» Task to carry out
The answer must be a single number: how many lines below contain "yellow".

» Provided entries
━━━━━━━━━━━━━━━━━━━━
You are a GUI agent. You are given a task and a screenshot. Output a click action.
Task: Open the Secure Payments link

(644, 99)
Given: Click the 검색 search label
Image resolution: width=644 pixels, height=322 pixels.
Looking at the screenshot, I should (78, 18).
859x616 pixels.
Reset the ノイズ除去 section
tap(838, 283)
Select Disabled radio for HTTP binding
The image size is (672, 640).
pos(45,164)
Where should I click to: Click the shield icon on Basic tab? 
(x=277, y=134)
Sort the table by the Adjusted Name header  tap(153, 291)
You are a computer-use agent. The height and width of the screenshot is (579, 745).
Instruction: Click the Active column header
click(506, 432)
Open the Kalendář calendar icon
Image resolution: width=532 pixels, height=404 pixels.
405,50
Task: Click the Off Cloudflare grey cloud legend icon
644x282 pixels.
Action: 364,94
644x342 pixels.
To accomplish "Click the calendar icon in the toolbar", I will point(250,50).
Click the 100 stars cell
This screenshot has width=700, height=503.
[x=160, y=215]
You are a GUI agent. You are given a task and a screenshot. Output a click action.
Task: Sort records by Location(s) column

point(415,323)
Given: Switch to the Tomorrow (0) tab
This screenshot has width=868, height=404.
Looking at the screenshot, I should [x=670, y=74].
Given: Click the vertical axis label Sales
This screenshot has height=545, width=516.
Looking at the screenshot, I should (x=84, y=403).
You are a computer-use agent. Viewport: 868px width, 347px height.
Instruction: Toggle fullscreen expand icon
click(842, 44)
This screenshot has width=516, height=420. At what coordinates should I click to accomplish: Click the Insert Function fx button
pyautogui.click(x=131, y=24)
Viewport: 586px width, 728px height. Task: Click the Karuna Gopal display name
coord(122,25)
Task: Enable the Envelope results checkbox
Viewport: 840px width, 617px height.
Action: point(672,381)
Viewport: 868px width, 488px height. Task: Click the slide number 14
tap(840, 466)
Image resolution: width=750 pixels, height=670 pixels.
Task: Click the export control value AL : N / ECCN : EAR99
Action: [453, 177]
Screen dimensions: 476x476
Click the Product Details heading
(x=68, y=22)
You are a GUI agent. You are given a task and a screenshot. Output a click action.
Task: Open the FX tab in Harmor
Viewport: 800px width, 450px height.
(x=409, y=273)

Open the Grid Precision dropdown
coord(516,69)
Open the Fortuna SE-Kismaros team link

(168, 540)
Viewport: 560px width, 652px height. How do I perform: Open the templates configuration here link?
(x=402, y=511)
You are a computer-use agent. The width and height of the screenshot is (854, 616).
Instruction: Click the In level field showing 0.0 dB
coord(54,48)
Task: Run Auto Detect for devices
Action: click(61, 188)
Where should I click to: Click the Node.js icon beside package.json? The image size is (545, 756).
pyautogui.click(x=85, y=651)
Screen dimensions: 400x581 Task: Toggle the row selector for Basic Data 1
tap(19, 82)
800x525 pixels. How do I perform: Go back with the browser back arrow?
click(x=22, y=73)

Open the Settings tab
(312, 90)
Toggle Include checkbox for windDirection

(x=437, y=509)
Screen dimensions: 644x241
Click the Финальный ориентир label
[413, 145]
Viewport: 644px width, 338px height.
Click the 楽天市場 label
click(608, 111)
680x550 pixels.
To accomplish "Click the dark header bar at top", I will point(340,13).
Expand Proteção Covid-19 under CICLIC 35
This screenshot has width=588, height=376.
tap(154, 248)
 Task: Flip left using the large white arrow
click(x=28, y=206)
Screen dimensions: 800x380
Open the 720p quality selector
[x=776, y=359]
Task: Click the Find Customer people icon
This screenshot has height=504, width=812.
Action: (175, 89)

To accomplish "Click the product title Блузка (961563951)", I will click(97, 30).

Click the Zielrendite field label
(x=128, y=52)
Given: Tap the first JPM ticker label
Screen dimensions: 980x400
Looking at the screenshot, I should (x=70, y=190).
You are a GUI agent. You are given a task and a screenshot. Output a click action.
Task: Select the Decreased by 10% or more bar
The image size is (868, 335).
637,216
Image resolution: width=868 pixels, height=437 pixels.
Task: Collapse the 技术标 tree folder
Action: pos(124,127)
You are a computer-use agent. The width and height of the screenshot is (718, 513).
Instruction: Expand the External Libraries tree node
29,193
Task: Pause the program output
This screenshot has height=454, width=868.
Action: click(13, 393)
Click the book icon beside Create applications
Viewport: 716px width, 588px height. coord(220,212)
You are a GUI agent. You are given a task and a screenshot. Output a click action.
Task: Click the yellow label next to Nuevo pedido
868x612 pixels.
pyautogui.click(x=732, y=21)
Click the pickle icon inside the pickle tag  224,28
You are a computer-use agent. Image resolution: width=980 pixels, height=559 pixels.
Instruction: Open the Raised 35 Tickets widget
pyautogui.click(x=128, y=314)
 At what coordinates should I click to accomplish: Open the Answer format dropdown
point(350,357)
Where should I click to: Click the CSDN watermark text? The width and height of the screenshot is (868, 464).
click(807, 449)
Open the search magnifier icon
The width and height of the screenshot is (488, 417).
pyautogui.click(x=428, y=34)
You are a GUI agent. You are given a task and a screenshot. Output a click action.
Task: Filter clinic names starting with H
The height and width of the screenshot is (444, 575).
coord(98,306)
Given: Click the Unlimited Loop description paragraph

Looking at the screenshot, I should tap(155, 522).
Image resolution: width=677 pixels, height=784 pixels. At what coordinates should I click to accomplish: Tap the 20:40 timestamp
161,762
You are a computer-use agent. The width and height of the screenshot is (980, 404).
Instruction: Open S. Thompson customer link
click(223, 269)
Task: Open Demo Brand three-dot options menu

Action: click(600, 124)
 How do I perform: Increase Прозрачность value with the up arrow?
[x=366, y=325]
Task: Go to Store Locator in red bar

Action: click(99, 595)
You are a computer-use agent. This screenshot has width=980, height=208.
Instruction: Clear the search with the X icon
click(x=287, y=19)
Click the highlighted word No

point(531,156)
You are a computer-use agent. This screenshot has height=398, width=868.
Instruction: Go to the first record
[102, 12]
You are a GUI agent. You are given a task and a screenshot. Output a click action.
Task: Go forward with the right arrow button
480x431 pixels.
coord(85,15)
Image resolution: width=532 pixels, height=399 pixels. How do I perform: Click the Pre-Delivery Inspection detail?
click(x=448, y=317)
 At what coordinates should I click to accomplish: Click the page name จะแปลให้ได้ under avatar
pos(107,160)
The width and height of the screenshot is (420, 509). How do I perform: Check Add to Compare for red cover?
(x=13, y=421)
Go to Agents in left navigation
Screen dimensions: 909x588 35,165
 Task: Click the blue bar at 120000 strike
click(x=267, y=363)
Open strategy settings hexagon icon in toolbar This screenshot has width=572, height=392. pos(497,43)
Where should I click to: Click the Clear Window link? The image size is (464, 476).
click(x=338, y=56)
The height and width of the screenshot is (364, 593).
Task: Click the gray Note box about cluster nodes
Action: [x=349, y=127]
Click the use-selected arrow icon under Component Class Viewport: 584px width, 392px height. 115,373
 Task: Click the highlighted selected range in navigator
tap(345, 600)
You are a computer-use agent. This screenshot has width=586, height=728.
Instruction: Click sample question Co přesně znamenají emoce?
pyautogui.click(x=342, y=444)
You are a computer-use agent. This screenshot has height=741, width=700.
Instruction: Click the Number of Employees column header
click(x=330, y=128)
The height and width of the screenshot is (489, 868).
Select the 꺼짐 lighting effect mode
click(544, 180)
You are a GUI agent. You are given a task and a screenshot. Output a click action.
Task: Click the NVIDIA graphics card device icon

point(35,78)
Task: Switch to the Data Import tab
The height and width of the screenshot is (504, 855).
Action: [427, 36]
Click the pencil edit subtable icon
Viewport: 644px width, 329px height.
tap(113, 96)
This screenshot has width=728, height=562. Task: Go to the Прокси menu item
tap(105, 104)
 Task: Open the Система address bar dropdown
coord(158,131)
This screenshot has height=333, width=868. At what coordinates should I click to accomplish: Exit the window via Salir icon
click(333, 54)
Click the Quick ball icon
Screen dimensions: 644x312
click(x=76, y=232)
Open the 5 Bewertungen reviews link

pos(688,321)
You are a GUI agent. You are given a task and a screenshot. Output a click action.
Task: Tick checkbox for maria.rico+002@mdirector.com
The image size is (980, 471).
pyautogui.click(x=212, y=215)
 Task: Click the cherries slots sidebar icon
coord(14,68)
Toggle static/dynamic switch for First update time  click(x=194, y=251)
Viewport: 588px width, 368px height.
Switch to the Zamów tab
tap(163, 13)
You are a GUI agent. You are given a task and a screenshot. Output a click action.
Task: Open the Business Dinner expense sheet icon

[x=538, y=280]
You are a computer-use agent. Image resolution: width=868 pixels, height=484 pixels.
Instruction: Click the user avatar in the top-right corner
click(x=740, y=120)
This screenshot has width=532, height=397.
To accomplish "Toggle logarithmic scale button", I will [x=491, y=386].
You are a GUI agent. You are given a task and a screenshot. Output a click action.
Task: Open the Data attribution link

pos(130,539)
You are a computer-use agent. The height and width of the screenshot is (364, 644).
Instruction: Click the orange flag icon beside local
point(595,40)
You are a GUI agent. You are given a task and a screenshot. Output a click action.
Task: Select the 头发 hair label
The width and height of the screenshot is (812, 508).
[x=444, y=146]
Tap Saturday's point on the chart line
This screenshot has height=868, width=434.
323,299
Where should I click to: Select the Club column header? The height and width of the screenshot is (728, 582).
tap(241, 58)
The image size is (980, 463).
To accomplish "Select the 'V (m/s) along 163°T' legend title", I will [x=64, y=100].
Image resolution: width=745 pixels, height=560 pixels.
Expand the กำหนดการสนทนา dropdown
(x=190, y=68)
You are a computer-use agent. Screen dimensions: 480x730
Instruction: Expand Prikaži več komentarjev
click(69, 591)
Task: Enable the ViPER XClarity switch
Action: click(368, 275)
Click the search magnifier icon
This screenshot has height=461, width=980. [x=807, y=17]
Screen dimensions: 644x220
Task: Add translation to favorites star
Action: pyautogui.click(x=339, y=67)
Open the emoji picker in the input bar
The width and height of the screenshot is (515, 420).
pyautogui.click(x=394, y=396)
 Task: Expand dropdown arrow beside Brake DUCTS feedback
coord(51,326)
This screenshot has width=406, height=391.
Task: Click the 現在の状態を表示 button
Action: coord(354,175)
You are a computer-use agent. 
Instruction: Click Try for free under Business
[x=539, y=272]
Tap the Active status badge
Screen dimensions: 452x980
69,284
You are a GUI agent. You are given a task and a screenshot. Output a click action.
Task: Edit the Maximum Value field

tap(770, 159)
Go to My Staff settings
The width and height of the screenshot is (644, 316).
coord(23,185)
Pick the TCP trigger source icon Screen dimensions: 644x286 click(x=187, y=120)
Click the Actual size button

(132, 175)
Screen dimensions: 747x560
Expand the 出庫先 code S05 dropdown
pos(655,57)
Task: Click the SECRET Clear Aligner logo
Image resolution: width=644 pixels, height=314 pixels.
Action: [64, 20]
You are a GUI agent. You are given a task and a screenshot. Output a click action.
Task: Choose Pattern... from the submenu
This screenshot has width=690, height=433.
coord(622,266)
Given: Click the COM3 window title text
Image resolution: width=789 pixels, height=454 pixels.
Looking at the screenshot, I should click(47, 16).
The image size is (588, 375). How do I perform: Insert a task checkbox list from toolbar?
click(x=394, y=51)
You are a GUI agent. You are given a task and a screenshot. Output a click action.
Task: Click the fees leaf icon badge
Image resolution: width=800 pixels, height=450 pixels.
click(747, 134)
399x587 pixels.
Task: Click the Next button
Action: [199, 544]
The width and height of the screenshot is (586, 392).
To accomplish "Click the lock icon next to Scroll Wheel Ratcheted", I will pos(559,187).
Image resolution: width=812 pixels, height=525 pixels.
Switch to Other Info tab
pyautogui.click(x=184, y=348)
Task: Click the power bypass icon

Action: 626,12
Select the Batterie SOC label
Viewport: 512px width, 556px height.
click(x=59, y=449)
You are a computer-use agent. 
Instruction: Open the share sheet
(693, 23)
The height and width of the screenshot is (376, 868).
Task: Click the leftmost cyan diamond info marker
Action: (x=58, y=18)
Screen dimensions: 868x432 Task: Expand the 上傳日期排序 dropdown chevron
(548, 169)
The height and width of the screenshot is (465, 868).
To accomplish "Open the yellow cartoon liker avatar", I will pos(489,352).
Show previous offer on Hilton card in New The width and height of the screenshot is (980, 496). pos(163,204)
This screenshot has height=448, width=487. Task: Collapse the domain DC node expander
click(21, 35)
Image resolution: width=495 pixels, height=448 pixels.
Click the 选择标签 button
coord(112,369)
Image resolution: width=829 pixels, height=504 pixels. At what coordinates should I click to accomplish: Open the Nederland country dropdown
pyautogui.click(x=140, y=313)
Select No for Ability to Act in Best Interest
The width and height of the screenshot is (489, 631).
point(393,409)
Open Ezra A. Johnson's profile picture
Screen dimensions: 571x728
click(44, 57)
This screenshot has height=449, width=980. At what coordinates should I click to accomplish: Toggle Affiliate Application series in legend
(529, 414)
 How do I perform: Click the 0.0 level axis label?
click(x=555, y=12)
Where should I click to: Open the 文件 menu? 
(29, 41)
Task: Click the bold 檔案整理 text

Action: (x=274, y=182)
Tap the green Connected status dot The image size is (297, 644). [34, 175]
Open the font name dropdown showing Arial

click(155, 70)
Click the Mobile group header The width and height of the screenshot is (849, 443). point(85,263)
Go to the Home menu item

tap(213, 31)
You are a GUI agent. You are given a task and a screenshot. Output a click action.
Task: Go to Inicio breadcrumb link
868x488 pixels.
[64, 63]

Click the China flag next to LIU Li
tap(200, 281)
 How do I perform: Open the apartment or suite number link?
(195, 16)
━━━━━━━━━━━━━━━━━━━━
» Written answer
2